▶ _Exercise instructions_:
Although the data below contains pictures, output only the lines between those holding "The height and width of the screenshot is (463, 504)." and "Click cart icon for Norseman Chestplate", inclusive, exactly and without those pictures.

Exercise inputs Block Start

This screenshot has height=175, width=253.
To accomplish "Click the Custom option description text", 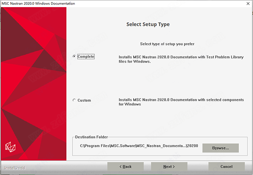I will [181, 102].
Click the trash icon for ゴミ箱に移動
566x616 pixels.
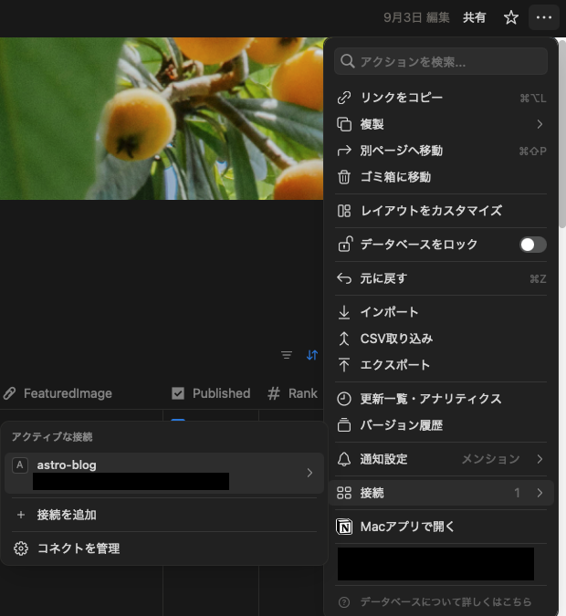344,177
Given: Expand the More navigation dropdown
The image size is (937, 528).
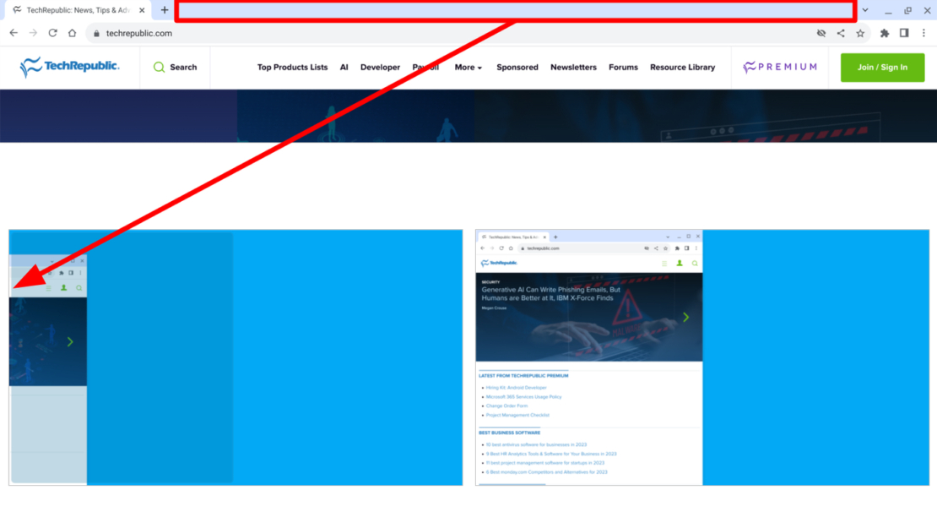Looking at the screenshot, I should coord(468,67).
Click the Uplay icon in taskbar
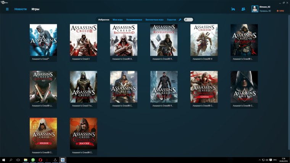Screen dimensions: 290x163 click(x=63, y=160)
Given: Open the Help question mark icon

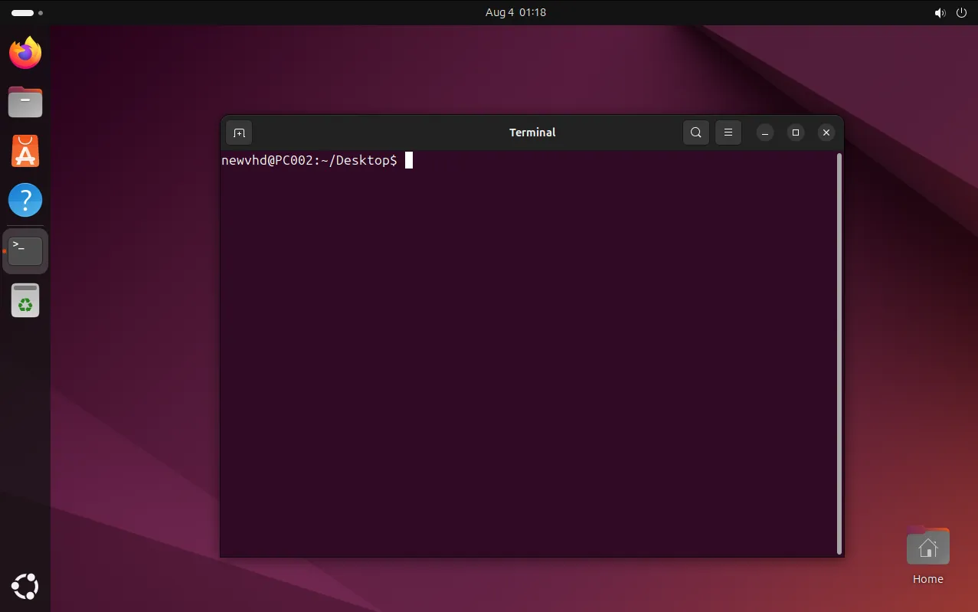Looking at the screenshot, I should 25,201.
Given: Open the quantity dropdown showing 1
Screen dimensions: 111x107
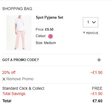Looking at the screenshot, I should (90, 22).
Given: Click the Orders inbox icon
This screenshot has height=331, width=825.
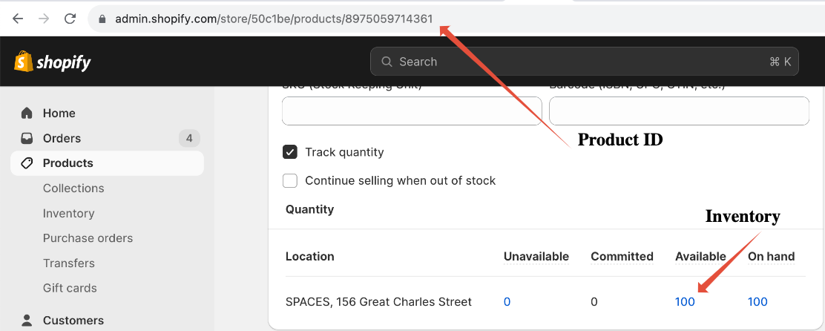Looking at the screenshot, I should pyautogui.click(x=26, y=138).
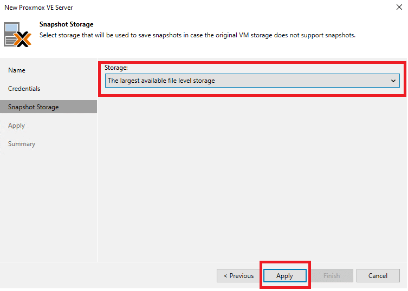The image size is (408, 291).
Task: Click the bold Snapshot Storage heading
Action: [66, 24]
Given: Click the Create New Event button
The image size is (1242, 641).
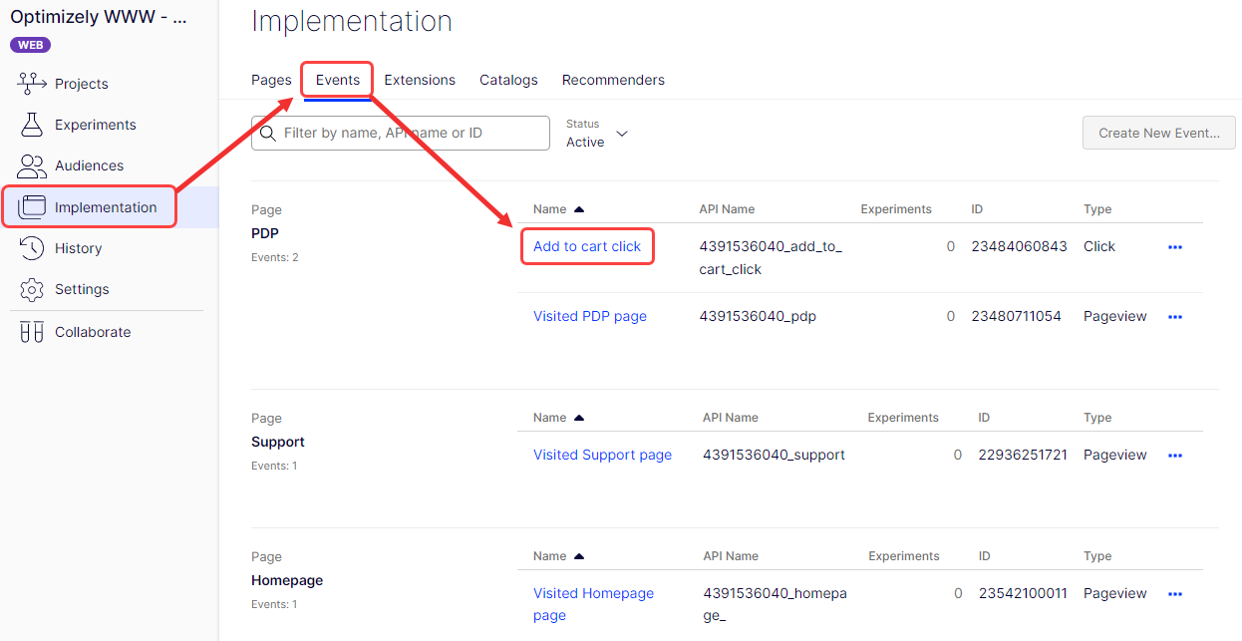Looking at the screenshot, I should pyautogui.click(x=1158, y=133).
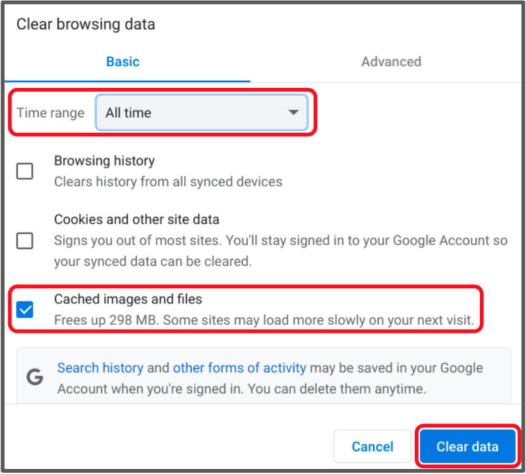Uncheck Cached images and files checkbox

coord(25,309)
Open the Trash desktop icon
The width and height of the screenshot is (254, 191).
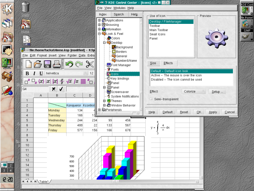click(25, 8)
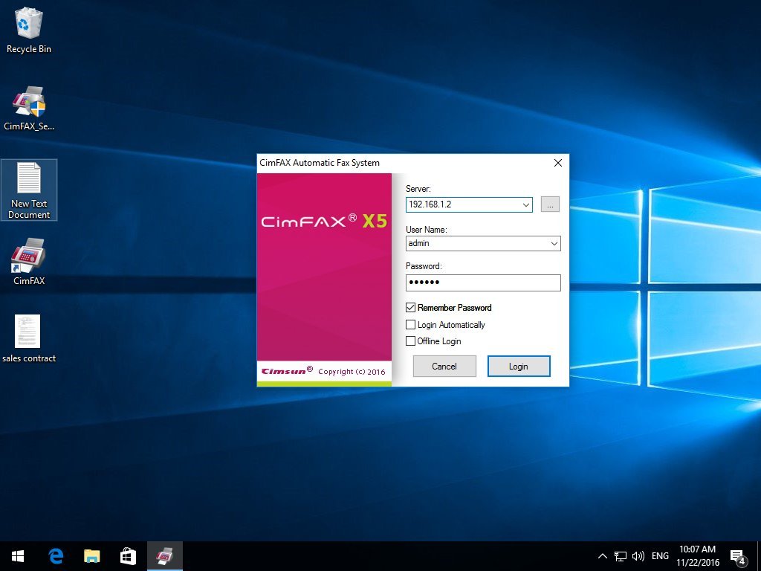Image resolution: width=761 pixels, height=571 pixels.
Task: Expand the User Name dropdown
Action: [x=554, y=243]
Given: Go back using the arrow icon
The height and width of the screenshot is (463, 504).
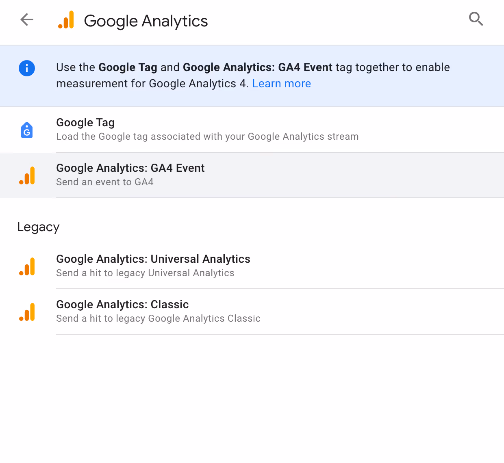Looking at the screenshot, I should coord(27,19).
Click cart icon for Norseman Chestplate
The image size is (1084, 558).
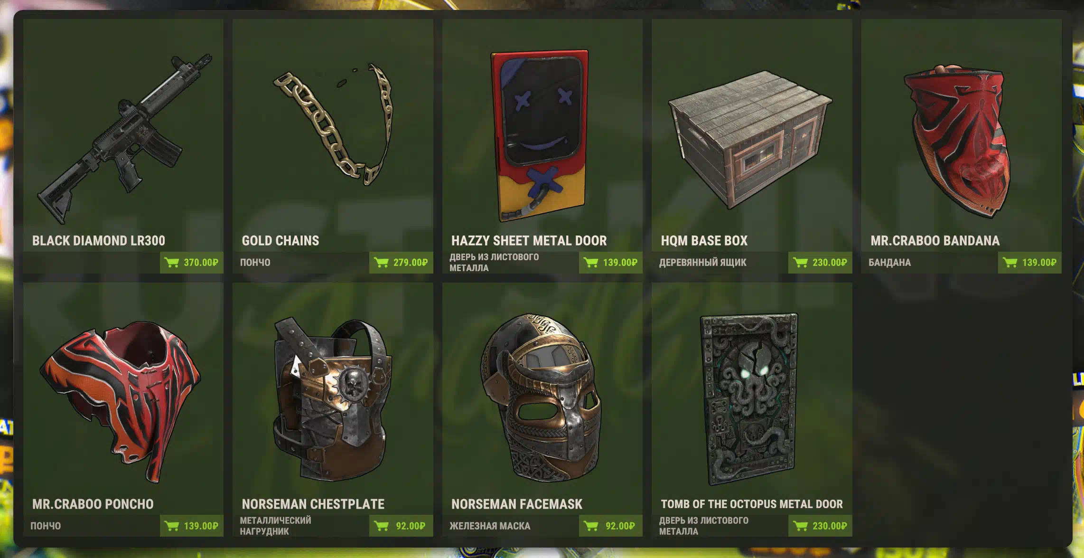381,526
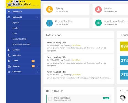The height and width of the screenshot is (103, 128).
Task: Click the Lenders sidebar icon
Action: (9, 50)
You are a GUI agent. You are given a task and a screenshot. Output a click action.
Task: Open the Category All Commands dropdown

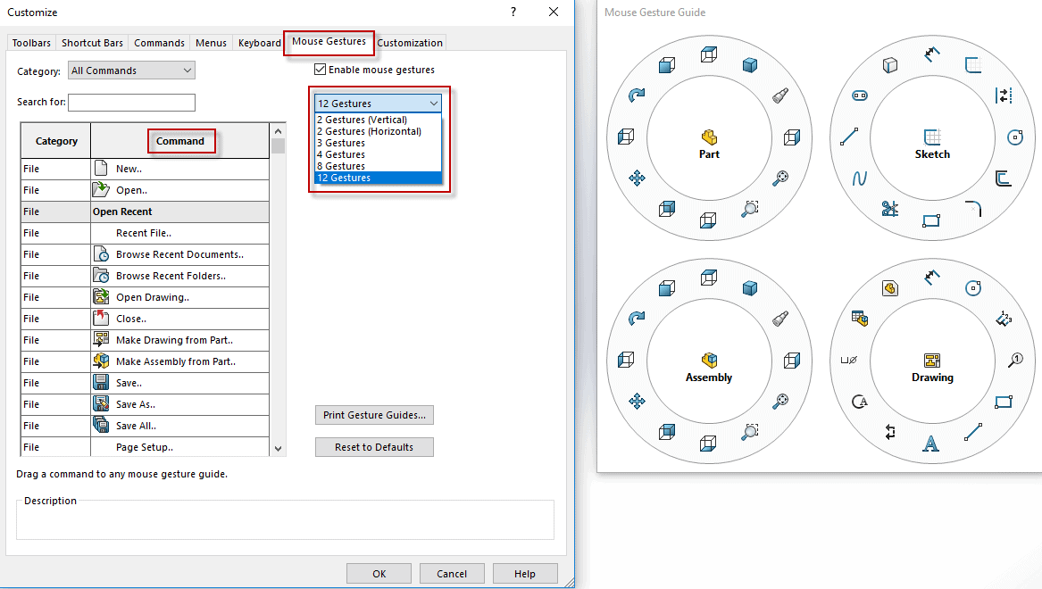click(131, 71)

Exercise inputs Block End

▶ _Expected answer_:
The height and width of the screenshot is (463, 504).
Looking at the screenshot, I should coord(27,19).
Click cart icon for Norseman Chestplate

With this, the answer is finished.